When I first started seriously reading again, more than a decade ago, my book discovery was more organic. I was learning to write and reading books about the craft, and they would point me to books from recent years or long ago. I was walking around bookshops, seeing what took my fancy. I was obsessively reading books about Washington, D.C., where I dreamed of living one day, and those with themes related to the novel I was writing. 

It wasn’t that I wasn’t reading new books. It was just that they weren’t all I read. I read what I wanted to read, voraciously. I read books I’d never heard of and recommendations from friends and forums, no matter how offbeat or random and regardless of whether I’d heard about them on a podcast.

Then, in 2012, I moved to D.C. (yes, dreams do come true!) to study for an MFA, and over the next few years, my reading life started to shift a little. Our Visiting Writers series at American University focused on new books, like How to Get Filthy Rich in Rising Asia by Mohsin Hamid and We the Animals by Justin Torres and All Our Names by Dinaw Mengestu. I lived a bus ride away from Politics and Prose, one of Washington’s oldest and best established independent bookshops. I felt like I lived there in the summer of 2013, meeting Maggie Shipstead and Curtis Sittenfeld and Courtney Sullivan among many others. When I headed to Politics and Prose in February 2013 to hear Karin Tanabe talk about her fun new book The List, based on her time working for Politico, it was partly because I needed a break from Crime and Punishment.
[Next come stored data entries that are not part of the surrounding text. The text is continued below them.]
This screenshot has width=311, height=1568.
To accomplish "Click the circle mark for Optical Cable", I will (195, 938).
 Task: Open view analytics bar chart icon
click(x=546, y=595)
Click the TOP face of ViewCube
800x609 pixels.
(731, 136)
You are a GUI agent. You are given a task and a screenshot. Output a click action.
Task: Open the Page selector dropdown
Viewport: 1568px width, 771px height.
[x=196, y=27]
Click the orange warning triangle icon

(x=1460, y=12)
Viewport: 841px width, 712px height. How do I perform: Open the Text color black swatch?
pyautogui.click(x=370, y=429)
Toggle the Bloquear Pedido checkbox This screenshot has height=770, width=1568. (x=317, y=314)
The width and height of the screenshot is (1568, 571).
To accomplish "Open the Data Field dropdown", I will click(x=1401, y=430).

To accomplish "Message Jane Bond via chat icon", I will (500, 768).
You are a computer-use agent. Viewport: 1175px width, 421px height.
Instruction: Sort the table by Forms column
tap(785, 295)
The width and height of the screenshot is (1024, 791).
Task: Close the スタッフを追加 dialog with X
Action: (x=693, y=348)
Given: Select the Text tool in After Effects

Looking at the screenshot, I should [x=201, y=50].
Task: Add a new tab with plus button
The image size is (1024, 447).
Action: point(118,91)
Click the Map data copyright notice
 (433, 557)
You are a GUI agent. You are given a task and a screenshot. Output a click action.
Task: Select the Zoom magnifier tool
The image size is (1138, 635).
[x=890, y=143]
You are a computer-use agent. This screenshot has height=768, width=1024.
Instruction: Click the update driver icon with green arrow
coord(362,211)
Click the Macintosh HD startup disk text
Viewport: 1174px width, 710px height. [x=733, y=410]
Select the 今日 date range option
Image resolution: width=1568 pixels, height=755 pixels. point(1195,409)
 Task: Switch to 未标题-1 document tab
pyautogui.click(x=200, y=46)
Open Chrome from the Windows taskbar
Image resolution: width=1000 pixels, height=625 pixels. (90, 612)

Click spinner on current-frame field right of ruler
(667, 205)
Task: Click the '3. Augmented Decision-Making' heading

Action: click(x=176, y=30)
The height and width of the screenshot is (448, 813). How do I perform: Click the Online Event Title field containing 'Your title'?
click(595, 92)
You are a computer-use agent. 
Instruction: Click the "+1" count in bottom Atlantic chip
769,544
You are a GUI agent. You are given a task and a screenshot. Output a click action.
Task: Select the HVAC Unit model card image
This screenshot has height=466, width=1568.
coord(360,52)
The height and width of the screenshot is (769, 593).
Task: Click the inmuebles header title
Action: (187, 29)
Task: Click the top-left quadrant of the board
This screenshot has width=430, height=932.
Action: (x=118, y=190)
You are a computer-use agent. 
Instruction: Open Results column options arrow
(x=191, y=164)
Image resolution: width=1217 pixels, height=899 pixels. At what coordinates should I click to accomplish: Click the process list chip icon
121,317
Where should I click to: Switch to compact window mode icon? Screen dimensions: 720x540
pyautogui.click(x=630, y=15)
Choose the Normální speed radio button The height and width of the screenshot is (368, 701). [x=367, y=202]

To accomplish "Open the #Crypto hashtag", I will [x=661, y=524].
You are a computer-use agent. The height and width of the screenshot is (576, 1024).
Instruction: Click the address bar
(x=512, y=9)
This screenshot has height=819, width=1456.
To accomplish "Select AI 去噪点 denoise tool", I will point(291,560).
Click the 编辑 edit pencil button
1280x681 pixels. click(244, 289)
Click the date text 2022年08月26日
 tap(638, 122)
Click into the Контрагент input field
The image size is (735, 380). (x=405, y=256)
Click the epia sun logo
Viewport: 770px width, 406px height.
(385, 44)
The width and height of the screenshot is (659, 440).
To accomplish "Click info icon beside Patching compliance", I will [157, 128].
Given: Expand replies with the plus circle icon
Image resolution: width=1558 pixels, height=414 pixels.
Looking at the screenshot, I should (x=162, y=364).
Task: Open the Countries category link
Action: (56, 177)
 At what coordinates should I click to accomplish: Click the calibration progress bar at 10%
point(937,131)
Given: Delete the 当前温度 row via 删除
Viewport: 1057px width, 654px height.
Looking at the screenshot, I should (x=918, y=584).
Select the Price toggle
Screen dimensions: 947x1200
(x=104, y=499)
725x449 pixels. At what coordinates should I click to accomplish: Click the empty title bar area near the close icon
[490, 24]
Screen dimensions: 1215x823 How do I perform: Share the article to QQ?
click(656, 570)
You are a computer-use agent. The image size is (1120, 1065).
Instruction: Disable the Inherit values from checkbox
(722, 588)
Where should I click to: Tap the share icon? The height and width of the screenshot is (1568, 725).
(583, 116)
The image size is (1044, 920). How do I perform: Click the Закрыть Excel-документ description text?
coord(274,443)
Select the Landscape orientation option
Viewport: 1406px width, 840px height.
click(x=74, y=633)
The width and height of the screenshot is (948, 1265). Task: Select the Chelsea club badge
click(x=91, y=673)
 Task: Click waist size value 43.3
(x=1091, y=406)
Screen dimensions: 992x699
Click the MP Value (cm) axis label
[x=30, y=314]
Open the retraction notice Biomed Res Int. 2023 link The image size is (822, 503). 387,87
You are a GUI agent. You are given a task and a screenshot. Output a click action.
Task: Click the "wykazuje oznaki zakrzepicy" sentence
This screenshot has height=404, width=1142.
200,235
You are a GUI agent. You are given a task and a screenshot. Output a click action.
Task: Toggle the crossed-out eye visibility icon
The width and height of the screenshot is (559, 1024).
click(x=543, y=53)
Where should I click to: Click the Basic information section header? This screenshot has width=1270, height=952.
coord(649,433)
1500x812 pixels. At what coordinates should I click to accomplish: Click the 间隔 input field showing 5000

In 2015, though, I graduated, and nobody was making me read anything anymore. By this time, because I wrote for Book Riot, publicists were sending me ARCs and even free finished copies of books. It was exhilarating to feel part of the cool literary scene. In 2017, I got to go to BookExpo, to hear editors talk about their lead titles, to snag so many ARCs that I had to ship some home because I couldn’t possibly carry them all. 

In 2019, a further dream came true: I got a job at East City Bookshop on Capitol Hill, and with it, even more access to ARCs and to news and chatter about brand new and upcoming books. At staff meetings, our fabulous book buyer would come armed with a pile of the big upcoming books. Any resolve I had to remember the books I already had, and the books I’d wanted to read for a long time, was left in the dust. 

But then, 2020 happened. I wasn’t in the shop, constantly looking at new books. I was having to hustle hard for work, and when I did have time to read, I found I couldn’t concentrate unless a book really grabbed me. It became impossible to focus on certain kinds of literary language, no matter how much a previous iteration of me would have loved it. And I had no patience, time, or emotional energy for books that didn’t immediately grab me – books that I felt like I should read, or books that I only wanted to want to read. 

Life felt joyless. I needed joy, and I found it in backlist books. In 2021, I officially gave myself permission to read whatever I wanted to. Because of how immersed I am in the book world, a lot of that is still new releases. Mary Jane by Jessica Anya Blau, for example, was an utter delight. But for the first time in years, I allowed myself a re-read: One Day, by David Nicholls, which thankfully was as wonderful as I’d remembered it. I read the only Taylor Jenkins Reid novel I hadn’t yet got to, for no other reason than it came out in 2017 and I didn’t read it then and so once it wasn’t 2017 anymore it hadn’t, in my buzz-obsessed book mind, felt as urgent. That book was The Seven Husbands of Evelyn Hugo, and my goodness, it was incredible. I read The Idea of You by Robinne Lee, and it blew me away; it felt like a book that was written just for me. I read He Will Be Mine by Kirsty Greenwood, another book I loved and that totally got me. Of my top ten reads of the first half of 2021, only three were published this year.

And so, as a result of reading what I actually want to read, and what, in some cases, I’ve been wanting to read for a long time, I feel like my reading life has exponentially improved. If you’re feeling like you’re in a reading slump, my advice would be: look at your shelves; peruse your TBR list from 2018. What grabs you? What calls out to you? Read that. Chances are, you’ll be glad you did.